Stampede at Jewish festival kills 44 people, injures 150 in Israeltext_fields
Jerusalem: Overcrowding at a Jewish religious gathering in Mount Meron in northern Israel killed at least 44 people and injured 150 others. The tragedy happened during the festival celebrated every year on the eve of the Jewish holiday 'Lag BaOmer'-an annual religious holiday marked with all-night bonfires, prayer and dancing.
According to local media reports, at least one lakh people, most of them ultra-Orthodox Jews, participated in the festival this time at the tomb of Rabbi Shimon Bar Yochai, making it the largest event held in Israel since the coronavirus pandemic broke out last year.
"A heavy disaster on Mount Meron. We are all praying for the healing of the injured. I want to strengthen the rescue crews operating there." reacted Israeli Prime Minister Benjamin Netanyahu on Twitter
Israeli President Reuven Rivlin also tweeted, "In-great concern I follow the reports from Meron and pray for the healing of the wounded. May God heal them."
It was first speculated that the tragedy was caused by the collapse of a stand, but Israeli ambulance service Magen David Adom (MDA) later said that it was caused by crowding.
"Our paramedics have treated hundreds of people, including several in serious condition. All the wounded were evacuated to hospital", he said.
The MDA added that the wounded were evacuated, some of them by helicopters, to four hospitals in northern Israel and Jerusalem. United Hatzalah emergency medical service said that dozens of resuscitations were carried out at the site by the organisation's volunteers.
MDA Director-General Eli Bin told the Ynet news site that the wounded were being evacuated to the Ziv hospital in Safed, the Galilee Medical Center in Nahariya, Rambam hospital in Haifa, Poriya hospital in Tiberias, and Hadassah Ein Kerem hospital in Jerusalem.
Firefighters worked to free the trapped, supported by Israeli Air Force helicopters and rescue services.
Israel recently eased mask-wearing requirements in open areas and other restrictions after the success of a massive vaccination drive that significantly brought down coronavirus-related cases.
The resulting "normalcy", with limitations, saw rejoicing crowds across Israel on Thursday evening with youngsters, especially school children, coming out in large numbers in open spaces putting bonfires that accompanied the Lag BaOmer festivities.
A preliminary police investigation revealed that some of the attendees slipped on the stairs, creating a "human avalanche" that crushed members of the crowd.
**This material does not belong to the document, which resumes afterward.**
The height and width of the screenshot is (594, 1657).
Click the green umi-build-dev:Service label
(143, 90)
Police were trying to clear the tens of thousands who attended the event from the area.
At around midnight on Thursday, organisers had estimated that some 100,000 people were at the site, with an additional 100,000 expected to arrive by Friday morning, local media reported. Some 5,000 police officers were said to have been deployed at the event.
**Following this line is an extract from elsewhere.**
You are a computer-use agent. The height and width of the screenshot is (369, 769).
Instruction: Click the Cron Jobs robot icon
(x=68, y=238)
A Times of Israel report published before the tragic incident said that the government failed to reach an agreement on how to handle the celebrations, with Prime Minister Netanyahu reportedly wary of angering Haredi (ultra-orthodox Jews) political parties by imposing restrictions.
"But police and health officials have instituted their own rules at the site to try to keep the pilgrims from congregating at close quarters for lengthy periods of time", the report had said.
Each year, hundreds of thousands of Jews - many of them ultra-Orthodox - flock to Bar Yochai's tomb site on Mount Meron, which lies in the Upper Galilee region of northern Israel, about 40 kilometres northeast of the city of Haifa. The town is the site of the tomb of Rabbi Shimon Bar Yochai, a second-century sage, and is considered to be one of the holiest sites in the Jewish world.
The event is reported to be one of the worst peacetime tragedies in Israel's history, equaling the death toll from the 2010 Mount Carmel forest fire.